I have monthly salary from my job as a coach and I put some into my savings. Sometimes I give some to my parents too. Being a Coach helps me to acknowledge the value of money because this is my very first job, and I have to think carefully before I spend any.
But what I appreciate the most about being part of Pass It Back is that I have had the opportunity to build my leadership skills and I’ve grown so much from that.
As a coach, my job is to deliver life skills and rugby training to children in my community. I need to ensure that the sessions are safe and fun and that my players learn skills which they can apply to their lives.
Being a coach also means I need to be a good role model. That makes me feel responsible for what I say, and the way I behave. Other coaches and I also have the chance to practice team-working skills, in which we learn how to ensure mutual understanding, reach agreement, and resolve conflicts.
The leadership skills I have gained from being a coach has been so useful to me, not only on but off the pitch. Before, I didn’t have any courage share my voice with my parents, I thought I was just a minor. At college, I used to say no whenever I had an opportunity to be a group leader because I did not believe I was good enough.
Being a coach has helped me gain confidence, improve my communications and teamwork skills, and has made me realise that anyone can be a leader.
I now am confident enough to share my thoughts with my parents, and I even provide them with advice on family matters. At school, I’ve started taking on the role of group leader, and lead my team through group assignments. Yes, now I know that I can do it!
Last summer, during the 2-month semester break from college, I decided to apply for an internship in the Finance Department at ChildFund Laos, as I’m studying finance. I was accepted!

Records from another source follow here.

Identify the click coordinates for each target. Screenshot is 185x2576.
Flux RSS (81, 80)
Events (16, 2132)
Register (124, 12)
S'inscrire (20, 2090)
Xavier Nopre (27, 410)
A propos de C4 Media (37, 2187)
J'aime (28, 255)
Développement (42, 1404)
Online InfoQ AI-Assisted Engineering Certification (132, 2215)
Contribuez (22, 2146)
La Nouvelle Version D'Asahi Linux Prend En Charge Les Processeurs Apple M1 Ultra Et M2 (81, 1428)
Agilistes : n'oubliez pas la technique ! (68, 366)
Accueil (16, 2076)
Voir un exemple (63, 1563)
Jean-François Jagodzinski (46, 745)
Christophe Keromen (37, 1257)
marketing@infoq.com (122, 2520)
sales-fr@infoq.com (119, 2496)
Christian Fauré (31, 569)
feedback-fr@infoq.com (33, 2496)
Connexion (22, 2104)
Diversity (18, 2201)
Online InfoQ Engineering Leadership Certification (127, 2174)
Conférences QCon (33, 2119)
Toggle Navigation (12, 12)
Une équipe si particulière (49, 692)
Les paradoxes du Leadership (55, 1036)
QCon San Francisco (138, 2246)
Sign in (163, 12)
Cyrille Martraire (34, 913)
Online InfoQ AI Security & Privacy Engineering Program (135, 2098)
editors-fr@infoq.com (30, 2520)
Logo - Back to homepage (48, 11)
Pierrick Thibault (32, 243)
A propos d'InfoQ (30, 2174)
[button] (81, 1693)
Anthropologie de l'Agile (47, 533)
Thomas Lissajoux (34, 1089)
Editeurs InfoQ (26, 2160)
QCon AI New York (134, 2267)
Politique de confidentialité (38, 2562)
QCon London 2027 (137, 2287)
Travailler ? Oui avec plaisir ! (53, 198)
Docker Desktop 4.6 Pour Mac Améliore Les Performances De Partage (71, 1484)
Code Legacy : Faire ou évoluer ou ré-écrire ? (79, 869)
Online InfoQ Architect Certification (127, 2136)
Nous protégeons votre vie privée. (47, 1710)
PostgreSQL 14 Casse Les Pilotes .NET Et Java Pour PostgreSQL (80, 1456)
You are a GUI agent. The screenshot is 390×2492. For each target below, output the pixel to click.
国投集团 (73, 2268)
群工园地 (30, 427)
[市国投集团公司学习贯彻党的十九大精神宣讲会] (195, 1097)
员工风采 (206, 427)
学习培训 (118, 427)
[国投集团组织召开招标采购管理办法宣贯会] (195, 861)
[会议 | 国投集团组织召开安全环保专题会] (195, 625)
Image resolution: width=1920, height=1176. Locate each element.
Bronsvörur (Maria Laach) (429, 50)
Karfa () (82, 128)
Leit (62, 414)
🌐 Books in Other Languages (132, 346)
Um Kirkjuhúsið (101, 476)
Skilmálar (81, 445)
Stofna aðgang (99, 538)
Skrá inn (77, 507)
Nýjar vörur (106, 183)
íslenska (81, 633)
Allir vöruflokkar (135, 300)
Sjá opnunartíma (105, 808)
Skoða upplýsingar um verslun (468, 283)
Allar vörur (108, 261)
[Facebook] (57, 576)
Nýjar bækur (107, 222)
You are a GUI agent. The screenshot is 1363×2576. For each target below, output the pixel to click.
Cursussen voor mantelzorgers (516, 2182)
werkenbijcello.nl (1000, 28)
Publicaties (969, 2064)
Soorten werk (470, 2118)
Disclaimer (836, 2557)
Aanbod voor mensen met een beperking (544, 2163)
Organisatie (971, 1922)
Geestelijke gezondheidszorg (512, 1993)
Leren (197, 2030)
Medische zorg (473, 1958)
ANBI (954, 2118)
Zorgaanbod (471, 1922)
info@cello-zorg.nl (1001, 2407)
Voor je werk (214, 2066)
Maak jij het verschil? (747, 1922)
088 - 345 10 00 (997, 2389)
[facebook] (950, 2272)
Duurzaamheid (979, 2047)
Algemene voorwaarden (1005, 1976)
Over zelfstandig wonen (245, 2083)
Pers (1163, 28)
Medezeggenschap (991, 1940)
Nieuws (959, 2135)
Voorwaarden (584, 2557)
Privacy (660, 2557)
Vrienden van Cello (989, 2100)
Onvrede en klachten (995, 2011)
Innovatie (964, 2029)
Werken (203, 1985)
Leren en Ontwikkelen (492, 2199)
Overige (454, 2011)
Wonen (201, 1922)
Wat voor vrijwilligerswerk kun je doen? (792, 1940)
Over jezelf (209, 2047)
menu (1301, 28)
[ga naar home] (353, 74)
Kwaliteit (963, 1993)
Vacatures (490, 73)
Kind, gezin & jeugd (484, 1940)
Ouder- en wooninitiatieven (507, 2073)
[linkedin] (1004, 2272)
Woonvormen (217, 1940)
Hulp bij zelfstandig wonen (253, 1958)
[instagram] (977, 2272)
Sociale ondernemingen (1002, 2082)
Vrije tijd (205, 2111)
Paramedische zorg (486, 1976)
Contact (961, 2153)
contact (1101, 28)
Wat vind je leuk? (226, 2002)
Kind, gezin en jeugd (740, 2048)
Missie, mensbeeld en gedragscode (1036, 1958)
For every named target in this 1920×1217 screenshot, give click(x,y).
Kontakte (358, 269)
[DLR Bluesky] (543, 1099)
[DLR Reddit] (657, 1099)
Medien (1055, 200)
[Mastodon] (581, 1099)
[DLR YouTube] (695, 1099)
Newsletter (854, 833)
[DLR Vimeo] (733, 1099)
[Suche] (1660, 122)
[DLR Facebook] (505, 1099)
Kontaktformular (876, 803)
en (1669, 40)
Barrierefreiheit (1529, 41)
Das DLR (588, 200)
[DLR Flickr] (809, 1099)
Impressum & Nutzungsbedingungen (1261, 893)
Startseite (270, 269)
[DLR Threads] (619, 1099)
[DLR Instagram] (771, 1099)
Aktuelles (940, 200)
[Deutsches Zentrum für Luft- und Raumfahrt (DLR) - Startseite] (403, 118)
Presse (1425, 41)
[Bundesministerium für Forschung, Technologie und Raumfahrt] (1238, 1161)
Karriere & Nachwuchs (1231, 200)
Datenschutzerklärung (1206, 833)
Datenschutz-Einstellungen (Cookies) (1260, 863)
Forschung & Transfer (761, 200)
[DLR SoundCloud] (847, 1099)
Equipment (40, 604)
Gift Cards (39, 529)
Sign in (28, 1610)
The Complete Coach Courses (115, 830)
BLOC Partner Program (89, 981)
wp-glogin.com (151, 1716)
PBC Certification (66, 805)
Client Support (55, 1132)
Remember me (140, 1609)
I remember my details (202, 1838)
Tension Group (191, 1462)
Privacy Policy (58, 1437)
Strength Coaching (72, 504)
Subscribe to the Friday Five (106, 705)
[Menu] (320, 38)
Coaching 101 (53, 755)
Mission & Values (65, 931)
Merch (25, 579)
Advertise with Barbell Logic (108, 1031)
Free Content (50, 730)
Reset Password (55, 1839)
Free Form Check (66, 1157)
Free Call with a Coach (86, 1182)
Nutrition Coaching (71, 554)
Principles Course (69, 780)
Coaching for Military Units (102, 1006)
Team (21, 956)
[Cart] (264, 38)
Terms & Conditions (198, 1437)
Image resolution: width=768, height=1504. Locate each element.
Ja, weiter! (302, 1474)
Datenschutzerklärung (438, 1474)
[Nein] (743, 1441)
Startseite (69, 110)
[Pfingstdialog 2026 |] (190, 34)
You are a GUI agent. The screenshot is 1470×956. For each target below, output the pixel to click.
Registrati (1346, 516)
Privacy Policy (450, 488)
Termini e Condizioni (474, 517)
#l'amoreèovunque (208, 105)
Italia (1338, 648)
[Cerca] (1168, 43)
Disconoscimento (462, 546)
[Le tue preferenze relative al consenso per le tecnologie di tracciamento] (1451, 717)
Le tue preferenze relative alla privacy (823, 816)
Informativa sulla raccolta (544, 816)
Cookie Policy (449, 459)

I gained so much valuable knowledge and experience in terms of finance work and could apply skills I’ve learnt from Pass It Back, such as making plans, setting goals, communicating well with others, and working as a team. There were of course some challenges at the beginning, but I tried my best, asked when not sure, always seeking solutions where there was a problem and I learnt from my mistakes.
At the end of the internship, the Finance Manager of ChildFund Laos asked me to stay longer, which means a lot to me. It means my support and skills are acknowledged and I am proud of that, though I had turn it down to continue my new semester at college.
When I first joined Pass It Back, my parents did not support my decision. They didn’t understand the program and they had the misperception that rugby is a violent sport and I could get hurt.
Now they have changed. They have seen that I have been given opportunities to travel, I can earn my own money, and I have become more mature. They are proud to see these changes in me. Some people in my village even said to me: “Good on you Noy! You’ve already had a job and earnt some income at this age. We’re happy for you!”
Pass It Back is an essential program for young people in Laos to have a chance to reach their full potential. The program is open to everyone, regardless of their background, sex or gender.
I want to encourage more children and young people, especially girls, to join Pass It Back. I want them to have the opportunity to learn important skills and develop themselves through sport, like I have, and ‘pass it back’ to their community.